Located to the west of the Performing Arts Building, the Y. Z. Hsu Memorial building is a strong yet understated memorial to Yu-Ziang Hsu, the University's founder. The roof, defined by a series of curving steel ribs ascending to a peak, sits atop a concrete base clad in stone. The entry sequence begins at a traditional three portal arch within a circular plaza north of the Memorial. A long walkway set between two raised reflecting pools completes the contemplative approach. Inside
the building, a conical sky lit vestibule serves as an antechamber to the Memorial space, and includes a spiral stair that connects to exhibition and support spaces below. The steel ribs that
form the Memorial roof split to create a dramatic arched interior ceiling in counterpoint to the roof silhouette. Skylights set between the ribs allow abundant natural light to filter into the main Memorial space. The primary Exhibition space, located below the Memorial space, features a series of curved concrete ribs that spring from two large concrete arches, each of which opens to a pool
of water that reflects natural light into the space. To the east, the Community Center enjoys views of a sunken garden landscaped with indigenous vegetation.
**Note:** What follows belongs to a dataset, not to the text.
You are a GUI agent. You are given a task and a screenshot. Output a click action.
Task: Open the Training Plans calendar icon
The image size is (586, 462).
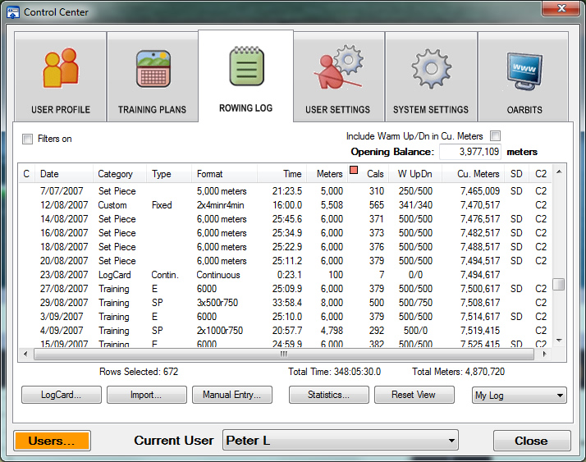[x=152, y=69]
Located to the east of the Performing Arts Building, the Art and Design School is similar in scale to the Memorial. This filigree-like roof of steel ribs extends over the entry walkway to create a sheltered plaza between two reflecting pools. Beyond the circular entry vestibule lies the Exhibition Space, a serene and contemplative sky lit space conducive to the display and viewing of art. Glazed skylights between the steel ribs allow a diffuse natural light into the gallery, minimizing the need for artificial lighting. Below the Exhibition Space, art and design studios are allocated along a wide corridor suitable for informal interactions between students, faculty and visitors. The studio spaces are characterized by access to natural light and air via the sunken gardens and pools that characterize the site. Faculty offices are clustered to the east of the art school building and enjoy views of the pools as well.
The three buildings exhibit distinct architectural identities above the public plaza, which contains landscaped gardens and reflecting pools that spatially and materially unify the composition. Below the plaza, the functional spaces of the three buildings are interconnected to a greater degree, and utilize the aforementioned courtyards and reflecting pools to provide natural light, fresh air and views. In addition, the two-story basement includes vehicular access, parking and mechanical services. Locating these areas below grade minimizes their visual impact, contributing to the site’s tranquil atmosphere. A sculptural arch forms the gate to the main public entrance of the University. A large elliptical area west of the gate is bisected by the entry road and forms a space that can be used for special events, such as graduation ceremonies. Additional parking is located at the south end of the site (the future location of the Phase 2 research building). Landscaped medians minimize the visual impact of vehicles and integrate this area into the site’s larger design vision.
In addition to the scale, massing and architectural development of the complex, the buildings are further unified through the use of a simple material palette of stone, steel, metal cladding and glass. The stone used in the plaza is also used in the bases of the three buildings in order to emphasize their organic quality and highlight the project’s civic nature. Long span steel ribs define the large primary spaces in all three buildings providing for the modern luxury of natural light and space. Metal cladding, used on the exterior of the structural steel ribs and curved roof surfaces, projects a modern image appropriate to a forward-thinking university environment.